* **Listing**
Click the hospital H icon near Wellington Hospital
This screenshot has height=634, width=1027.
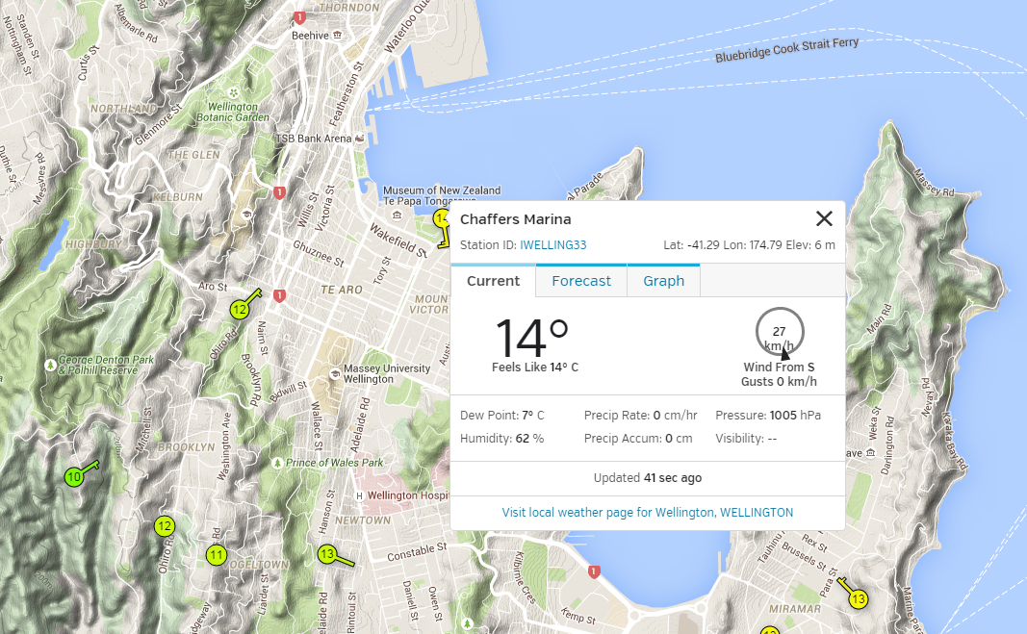(x=357, y=495)
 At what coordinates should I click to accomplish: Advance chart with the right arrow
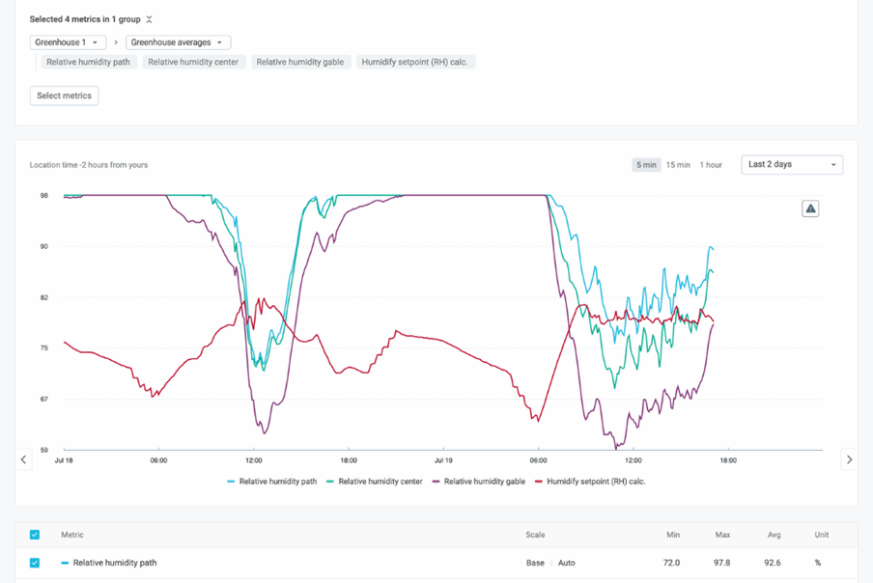tap(849, 459)
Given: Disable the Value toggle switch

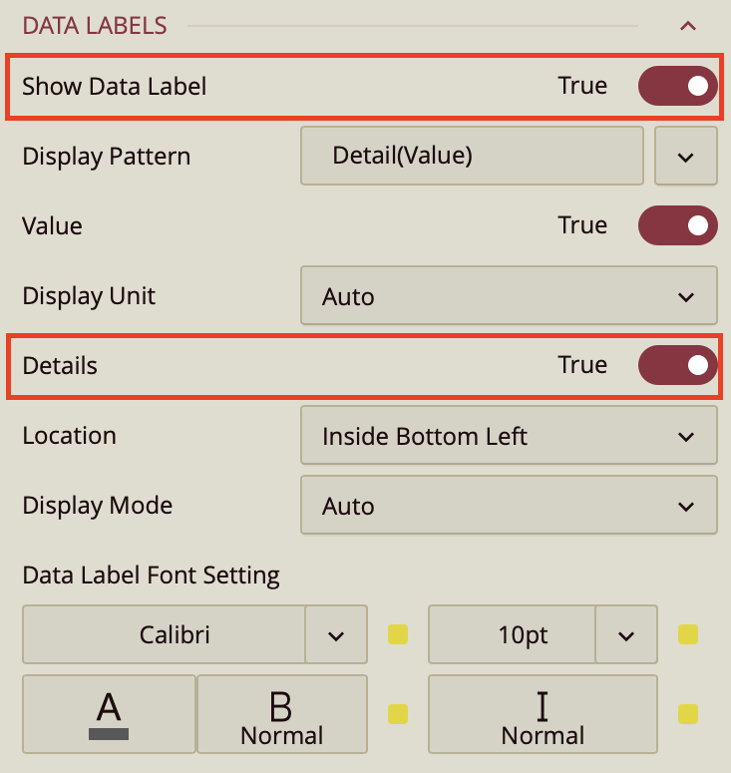Looking at the screenshot, I should pyautogui.click(x=677, y=225).
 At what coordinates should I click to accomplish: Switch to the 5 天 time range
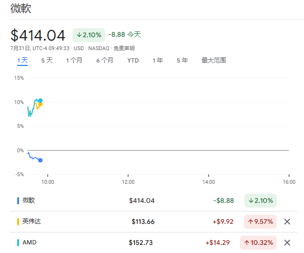coord(47,61)
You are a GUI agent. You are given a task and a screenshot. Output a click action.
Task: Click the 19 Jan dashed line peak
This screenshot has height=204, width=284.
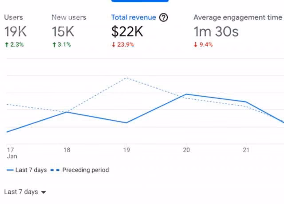(127, 78)
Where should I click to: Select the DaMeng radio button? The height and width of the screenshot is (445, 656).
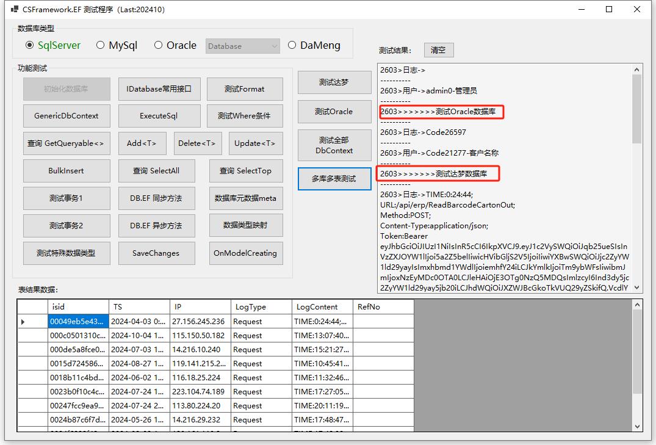pyautogui.click(x=292, y=45)
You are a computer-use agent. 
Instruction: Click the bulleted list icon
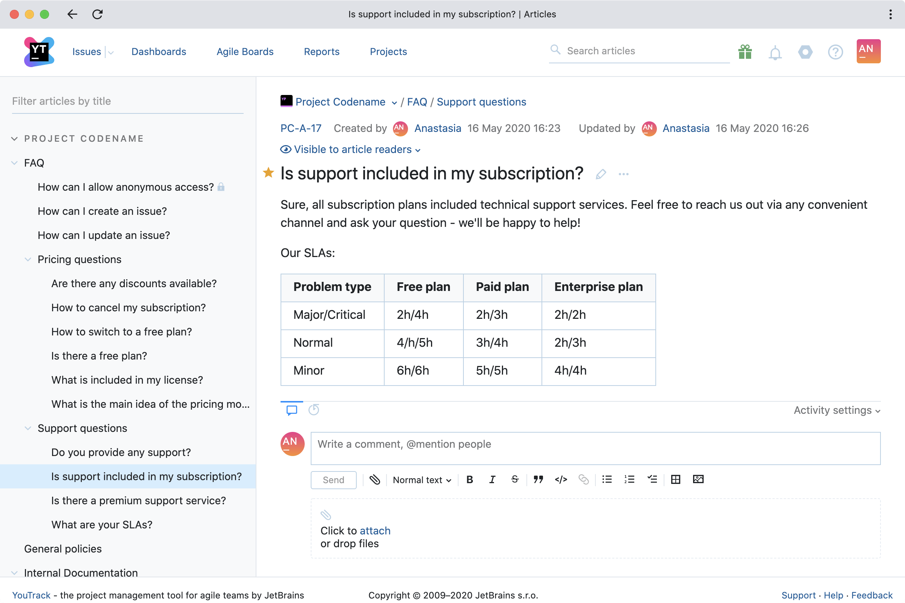point(607,479)
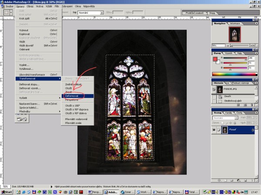Click the zoom in icon in Navigátor

253,45
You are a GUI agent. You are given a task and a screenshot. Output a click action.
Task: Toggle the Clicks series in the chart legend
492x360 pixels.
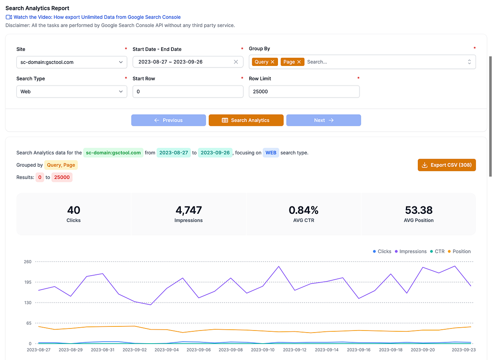point(381,251)
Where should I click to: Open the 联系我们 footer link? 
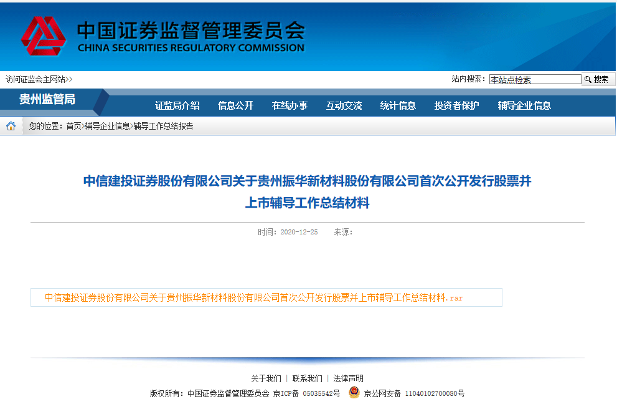point(308,378)
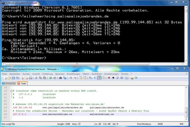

* **What the exercise asks**
Format every line of the records above as a numbered list, skipping blank lines and leaving the pictures out.

* **Output of the task**
1. Click the hospital H icon near Wellington Hospital
2. This screenshot has height=634, width=1027.
3. (x=357, y=495)
4.  At what coordinates should I click to accomplish: Advance chart with the right arrow
5. tap(849, 459)
6. Given: Disable the Value toggle switch
7. Looking at the screenshot, I should pyautogui.click(x=677, y=225).
8.  At what coordinates should I click to accomplish: Switch to the 5 天 time range
9. coord(47,61)
10. You are a GUI agent. You are given a task and a screenshot. Output a click action.
11. Task: Click the 19 Jan dashed line peak
12. This screenshot has height=204, width=284.
13. (127, 78)
14. Where should I click to: Select the DaMeng radio button? The height and width of the screenshot is (445, 656).
15. pyautogui.click(x=292, y=45)
16. You are a computer-use agent. 
17. Instruction: Click the bulleted list icon
18. point(607,479)
19. Click the zoom in icon in Navigátor
20. 253,45
21. You are a GUI agent. You are given a task and a screenshot. Output a click action.
22. Task: Toggle the Clicks series in the chart legend
23. 492x360 pixels.
24. point(381,251)
25. Where should I click to: Open the 联系我们 footer link? 
26. point(308,378)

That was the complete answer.